Iran nuclear program
Iran nuclear programiStock

Iran on Monday denied reports that it has enriched uranium up to 84 percent, just below the 90 percent needed to produce an atomic bomb, AFP reports.

On Sunday, Bloomberg News reported that inspectors of the International Atomic Energy Agency (IAEA) last week found uranium enriched to 84-percent purity in Iran.

Iran was last known to enrich up to 60 percent, while a 90-percent threshold is required for use in a weapon.

The Vienna-based IAEA later said it was in discussions with Tehran over the discovery.

The spokesman for the Atomic Energy Organization of Iran, Behruz Kamalvandi, on Monday described the Bloomberg report as "slander" and a "distortion of the facts", according to state news agency IRNA.

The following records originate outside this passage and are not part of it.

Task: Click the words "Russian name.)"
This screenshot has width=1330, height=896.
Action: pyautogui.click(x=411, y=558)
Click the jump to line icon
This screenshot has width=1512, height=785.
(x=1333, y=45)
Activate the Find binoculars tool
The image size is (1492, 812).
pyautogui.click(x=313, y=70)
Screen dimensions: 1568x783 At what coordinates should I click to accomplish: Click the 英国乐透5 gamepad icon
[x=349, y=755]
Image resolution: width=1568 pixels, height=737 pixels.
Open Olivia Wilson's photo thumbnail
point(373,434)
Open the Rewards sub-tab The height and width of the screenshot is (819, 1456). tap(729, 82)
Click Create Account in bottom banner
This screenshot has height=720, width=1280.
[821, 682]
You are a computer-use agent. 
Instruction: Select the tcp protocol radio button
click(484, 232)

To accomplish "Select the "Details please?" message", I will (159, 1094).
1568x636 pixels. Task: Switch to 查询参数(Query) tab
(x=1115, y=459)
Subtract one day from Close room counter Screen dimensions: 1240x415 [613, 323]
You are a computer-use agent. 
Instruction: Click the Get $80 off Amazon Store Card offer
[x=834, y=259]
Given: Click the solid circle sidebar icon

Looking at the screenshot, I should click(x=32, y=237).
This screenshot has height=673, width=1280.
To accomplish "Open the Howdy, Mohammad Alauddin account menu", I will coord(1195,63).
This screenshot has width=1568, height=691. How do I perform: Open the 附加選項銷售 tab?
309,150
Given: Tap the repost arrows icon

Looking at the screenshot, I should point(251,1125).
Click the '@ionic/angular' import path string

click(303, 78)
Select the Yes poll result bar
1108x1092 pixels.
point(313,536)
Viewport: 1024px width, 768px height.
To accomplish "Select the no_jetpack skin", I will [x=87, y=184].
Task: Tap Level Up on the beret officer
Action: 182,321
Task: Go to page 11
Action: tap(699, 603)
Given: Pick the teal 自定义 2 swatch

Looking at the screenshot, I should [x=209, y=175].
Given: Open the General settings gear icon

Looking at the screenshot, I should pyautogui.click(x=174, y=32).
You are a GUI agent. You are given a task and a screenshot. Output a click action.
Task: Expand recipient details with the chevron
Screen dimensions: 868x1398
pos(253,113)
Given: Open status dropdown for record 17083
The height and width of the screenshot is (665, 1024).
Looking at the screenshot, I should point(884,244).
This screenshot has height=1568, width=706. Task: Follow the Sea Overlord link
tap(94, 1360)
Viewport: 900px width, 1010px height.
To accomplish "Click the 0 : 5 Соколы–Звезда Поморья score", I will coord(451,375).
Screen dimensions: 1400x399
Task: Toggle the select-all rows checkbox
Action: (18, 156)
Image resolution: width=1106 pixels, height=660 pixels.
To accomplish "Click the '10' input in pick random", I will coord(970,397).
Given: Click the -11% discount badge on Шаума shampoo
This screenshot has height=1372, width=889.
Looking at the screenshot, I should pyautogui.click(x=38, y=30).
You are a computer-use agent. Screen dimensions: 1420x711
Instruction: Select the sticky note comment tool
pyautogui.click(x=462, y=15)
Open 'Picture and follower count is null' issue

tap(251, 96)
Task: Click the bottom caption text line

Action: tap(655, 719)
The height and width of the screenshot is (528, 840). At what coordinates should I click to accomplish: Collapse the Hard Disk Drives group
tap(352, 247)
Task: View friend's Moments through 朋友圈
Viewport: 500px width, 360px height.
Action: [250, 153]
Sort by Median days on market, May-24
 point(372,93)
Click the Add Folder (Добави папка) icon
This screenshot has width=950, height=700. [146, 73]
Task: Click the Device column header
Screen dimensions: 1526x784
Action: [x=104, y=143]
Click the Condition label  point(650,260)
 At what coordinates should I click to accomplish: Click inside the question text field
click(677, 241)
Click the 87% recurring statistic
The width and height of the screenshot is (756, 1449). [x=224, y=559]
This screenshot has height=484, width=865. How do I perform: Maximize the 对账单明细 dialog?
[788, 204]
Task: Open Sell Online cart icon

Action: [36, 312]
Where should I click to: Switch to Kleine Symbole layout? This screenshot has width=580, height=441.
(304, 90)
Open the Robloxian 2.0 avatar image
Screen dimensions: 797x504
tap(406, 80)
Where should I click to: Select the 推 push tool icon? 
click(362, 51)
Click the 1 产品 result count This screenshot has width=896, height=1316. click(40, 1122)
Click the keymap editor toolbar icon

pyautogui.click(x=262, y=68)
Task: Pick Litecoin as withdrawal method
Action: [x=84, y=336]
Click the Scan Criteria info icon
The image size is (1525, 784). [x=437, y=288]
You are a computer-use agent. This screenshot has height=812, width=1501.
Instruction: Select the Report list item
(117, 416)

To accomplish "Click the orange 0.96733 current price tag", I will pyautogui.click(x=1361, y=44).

"The presence of a particle or particles of uranium above 60 percent in the enrichment process does not mean enrichment above 60 percent," he added.

A diplomat confirmed to AFP the 84 percent reported by Bloomberg, saying "the percentage is correct".

The IAEA is "giving Iran the opportunity to explain because it's apparently possible that there can be so-called 'spikes' of higher levels of enrichment," the diplomat added.

The discovery of the uranium comes as talks between Iran and world powers on reviving the 2015 Iran nuclear deal remain stalled.

Former US President Donald Trump withdrew from the 2015 Iran nuclear deal in 2018, and Iran responded by scaling back its compliance with the agreement.

The Biden administration sought to return to the deal and held indirect talks with Iran on a return to compliance.

Those talks have been stalled since September, when Iran announced it had submitted its comments to the US response to the European Union’s draft for reviving the 2015 Iran nuclear deal.

While Iran’s Foreign Ministry spokesperson said at the time that Iran’s response was prepared based on a constructive approach, a senior Biden administration official said the Iranian response "is not at all encouraging.”

A US official later said that the efforts to revive the 2015 Iran nuclear deal have “hit a wall” because of Iran's insistence on the closure of the UN nuclear watchdog's investigations.

Last month, IAEA chief Rafael Grossi warned that Tehran has amassed enough material for “several nuclear weapons”, though he added that Iran has not yet built a nuclear weapon and the West should redouble efforts to stop it from doing so.